Vivir en el
Defe no te hace mejor persona —si algo, acaso, podrá hacerte peor.
La verdad es
que las calles nunca te invitan a caminarlas, ninguno de sus innumerables
adoquines, ni ninguna fracción de asfalto se muestra ante ti como un lugar
dispuesto a recibirte, por el contrario, esta ciudad rechaza la suela del
transeúnte, que la hiere un poco más cada vez.
La verdad es
que la ciudad te rechaza constantemente, por todos lados flota un olor
ofensivo, que se arremolina antes de llegar a los grandes ejes viales y de ahí
se esparce a todas direcciones.
Por todas
partes se escucha el estruendo de los gritos que buscan el alimento, el amor,
el descanso.
No hay
sitio, en esta ciudad, que no clame por sus habitantes desaparecidos, y por la
gente desaparecida en general, gente que rechazó, o habría rechazado a la
ciudad, como ella lo hizo, o habría hecho, pero que no por eso nos duelen menos
-a la ciudad, a nosotros; a este suelo y este cielo.
La verdad es
que esta ciudad intenta cegarte, a cada vuelta de esquina, hay un espectáculo
indecible, e invisible algunas veces, de luces, sombras, colores, texturas,
ruidos, olores, sabores, que te interpelan violentamente, tan desde siempre que
ya no asombra a los oriundos.
Por todas
partes se escuchan bocinas desvencijadas, motores desvencijados, pasos
desvencijados, corazones desvencijados, y el desvencijado mecanismo del
desvencijado reloj que lleva la cuenta, regresiva, pues que, en esta ciudad,
todos sabemos que los días están contados (aunque no sepamos cuántos
son).
No hay
sitio, en esta oxidad ciudad, que no eche sobre el pasante el manto oscuro del
olvido, la desesperanza y el miedo cotidianos.
No hay nadie
en esta ciudad que no haya deseado matar, matar y perderse entre las calles
tiernas que aparecen como una hermosa fosa para los apresurados delincuentes.
Pero no es que esta ciudad acoja a los pillos, es sólo que ellos acogen a la
ciudad, como también lo hacen los borrachos, los perdidos, y de una u otra
forma, todos sus habitantes, aún cuando la desprecian por presentar tan
horrible composición a ese suelo y ese cielo.
La verdad es
que la ciudad está muerta, y no forma parte sino de un inmenso cementerio, que
está segmentado en fosas secretas por aquí y por allá -allá por el occidente,
hacia el sur, allá por el norte, allá por el sur, hacia el oriente- y fosas
declaradas como tales, por allá y por aquí.
Por todas
partes se sabe que la ciudad es más árida e infértil que aquellos enormes e
inclementes desiertos del mundo, y es quizá más mortífera, pues aquí escasea el
alimento del alma.
No hay sitio
en esta ciudad que ofrezca reposo para nosotros, los que buscamos a Dios en un
charco, los que quisiéramos atravesar el reflejo.
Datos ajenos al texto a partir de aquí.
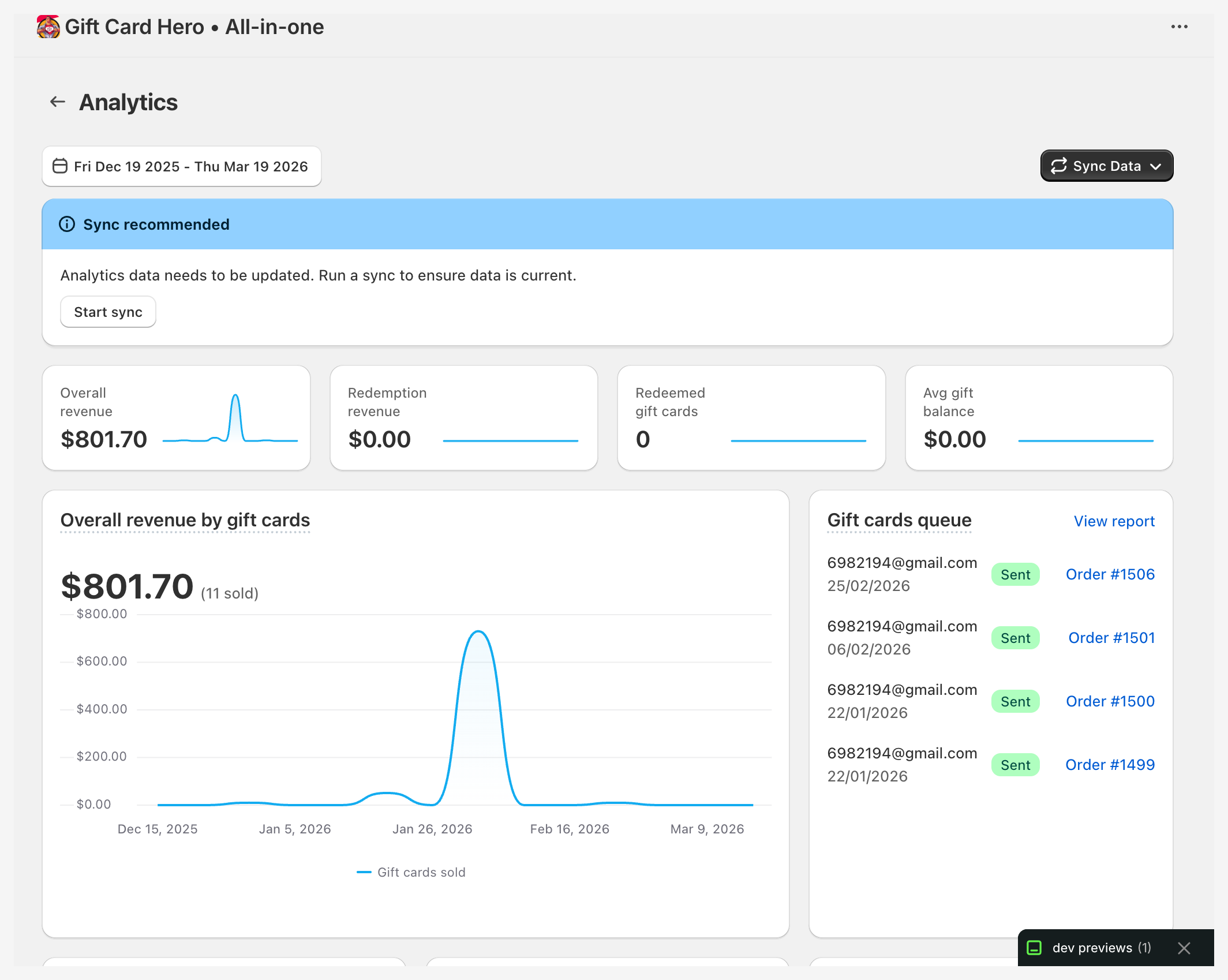Open Order #1500 link
This screenshot has width=1228, height=980.
tap(1110, 701)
Y cuando nos preguntan por
nuestras botas llenas de lodo, sólo sonreímos.
No hay nadie
en esta ciudad que haya sobrevivido a esta ciudad, y no habrá, quizá, nadie que
pueda hacerlo mientras la ciudad se encuentre bajo este cielo, sobre este
suelo.
La verdad es
que la ciudad ha estado muerta por mucho tiempo, como lo han estado sus
primeros habitantes desde muchísimo tiempo.
Es, tal vez,
por esto que la ciudad nos rechaza con tal vehemencia, rogando por un descanso
que no viene, como el cadáver que debe soportar el escrutinio del
embalsamador.
Es, tal vez,
por esto que las rosas de los balcones se marchitan con las primeras
exhalaciones matutinas de las coladeras -respiraderos de recuerdos subterráneos
(Y el niño le preguntó con los ojos llenos de lágrimas: "¿Y si dejo de
acordarme de él?").
Es, tal vez,
por esto que nosotros abrazamos la ciudad con tal vehemencia, aplazando una
separación que sabemos inminente, como el niño que se aferra a la mano de su
madre, a veces.
Es, tal vez,
por esto que la ciudad nos deja recorrerla ("Ámame sólo esta noche" o
algo así, decía una canción), perdernos entre el asfalto que nos apresa entre
este suelo y aquel cielo.
La verdad es
que morir en el Defe no te hace mejor persona.